━━━ INFORMATION SHOWN
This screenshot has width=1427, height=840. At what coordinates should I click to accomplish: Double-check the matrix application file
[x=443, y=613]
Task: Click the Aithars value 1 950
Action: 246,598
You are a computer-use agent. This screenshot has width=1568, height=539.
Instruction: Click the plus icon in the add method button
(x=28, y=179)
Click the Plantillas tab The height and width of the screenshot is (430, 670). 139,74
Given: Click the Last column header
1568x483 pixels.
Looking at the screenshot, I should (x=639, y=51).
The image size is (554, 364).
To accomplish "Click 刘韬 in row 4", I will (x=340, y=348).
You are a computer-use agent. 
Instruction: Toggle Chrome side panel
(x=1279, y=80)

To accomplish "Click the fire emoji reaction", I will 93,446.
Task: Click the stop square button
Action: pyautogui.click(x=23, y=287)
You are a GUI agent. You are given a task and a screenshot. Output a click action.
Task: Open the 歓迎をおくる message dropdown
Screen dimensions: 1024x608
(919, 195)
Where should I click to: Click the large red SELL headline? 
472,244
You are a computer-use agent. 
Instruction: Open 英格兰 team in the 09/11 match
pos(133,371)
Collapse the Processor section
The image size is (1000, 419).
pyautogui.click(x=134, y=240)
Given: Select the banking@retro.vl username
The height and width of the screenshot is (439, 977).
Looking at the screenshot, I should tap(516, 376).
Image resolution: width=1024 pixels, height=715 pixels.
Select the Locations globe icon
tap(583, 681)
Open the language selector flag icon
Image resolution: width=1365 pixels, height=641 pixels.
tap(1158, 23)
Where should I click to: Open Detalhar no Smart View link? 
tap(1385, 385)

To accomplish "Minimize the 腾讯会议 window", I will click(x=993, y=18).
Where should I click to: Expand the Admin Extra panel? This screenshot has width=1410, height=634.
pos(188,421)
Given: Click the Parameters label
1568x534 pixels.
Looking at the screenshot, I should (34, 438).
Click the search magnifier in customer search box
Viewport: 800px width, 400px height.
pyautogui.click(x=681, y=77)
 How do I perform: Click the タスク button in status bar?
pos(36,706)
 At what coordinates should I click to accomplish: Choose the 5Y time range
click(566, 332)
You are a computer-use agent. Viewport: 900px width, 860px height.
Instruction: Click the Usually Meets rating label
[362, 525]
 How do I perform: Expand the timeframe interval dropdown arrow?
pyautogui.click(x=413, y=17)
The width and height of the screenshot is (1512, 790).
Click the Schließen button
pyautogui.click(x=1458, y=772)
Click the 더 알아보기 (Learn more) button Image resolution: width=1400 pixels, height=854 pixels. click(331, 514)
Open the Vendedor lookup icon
━━━━━━
→ WHAT YOU SHOULD DO
Nothing may be omitted; retype every record exactly.

→ WRITTEN SOLUTION
This screenshot has width=1427, height=840. At what coordinates should I click to accomplish: Double-check the matrix application file
[x=443, y=613]
Task: Click the Aithars value 1 950
Action: 246,598
You are a computer-use agent. This screenshot has width=1568, height=539.
Instruction: Click the plus icon in the add method button
(x=28, y=179)
Click the Plantillas tab The height and width of the screenshot is (430, 670). 139,74
Given: Click the Last column header
1568x483 pixels.
Looking at the screenshot, I should (x=639, y=51).
The image size is (554, 364).
To accomplish "Click 刘韬 in row 4", I will (x=340, y=348).
You are a computer-use agent. 
Instruction: Toggle Chrome side panel
(x=1279, y=80)

To accomplish "Click the fire emoji reaction", I will 93,446.
Task: Click the stop square button
Action: pyautogui.click(x=23, y=287)
You are a GUI agent. You are given a task and a screenshot. Output a click action.
Task: Open the 歓迎をおくる message dropdown
Screen dimensions: 1024x608
(919, 195)
Where should I click to: Click the large red SELL headline? 
472,244
You are a computer-use agent. 
Instruction: Open 英格兰 team in the 09/11 match
pos(133,371)
Collapse the Processor section
The image size is (1000, 419).
pyautogui.click(x=134, y=240)
Given: Select the banking@retro.vl username
The height and width of the screenshot is (439, 977).
Looking at the screenshot, I should tap(516, 376).
Image resolution: width=1024 pixels, height=715 pixels.
Select the Locations globe icon
tap(583, 681)
Open the language selector flag icon
Image resolution: width=1365 pixels, height=641 pixels.
tap(1158, 23)
Where should I click to: Open Detalhar no Smart View link? 
tap(1385, 385)

To accomplish "Minimize the 腾讯会议 window", I will click(x=993, y=18).
Where should I click to: Expand the Admin Extra panel? This screenshot has width=1410, height=634.
pos(188,421)
Given: Click the Parameters label
1568x534 pixels.
Looking at the screenshot, I should (34, 438).
Click the search magnifier in customer search box
Viewport: 800px width, 400px height.
pyautogui.click(x=681, y=77)
 How do I perform: Click the タスク button in status bar?
pos(36,706)
 At what coordinates should I click to accomplish: Choose the 5Y time range
click(566, 332)
You are a computer-use agent. Viewport: 900px width, 860px height.
Instruction: Click the Usually Meets rating label
[362, 525]
 How do I perform: Expand the timeframe interval dropdown arrow?
pyautogui.click(x=413, y=17)
The width and height of the screenshot is (1512, 790).
Click the Schließen button
pyautogui.click(x=1458, y=772)
Click the 더 알아보기 (Learn more) button Image resolution: width=1400 pixels, height=854 pixels. click(331, 514)
Open the Vendedor lookup icon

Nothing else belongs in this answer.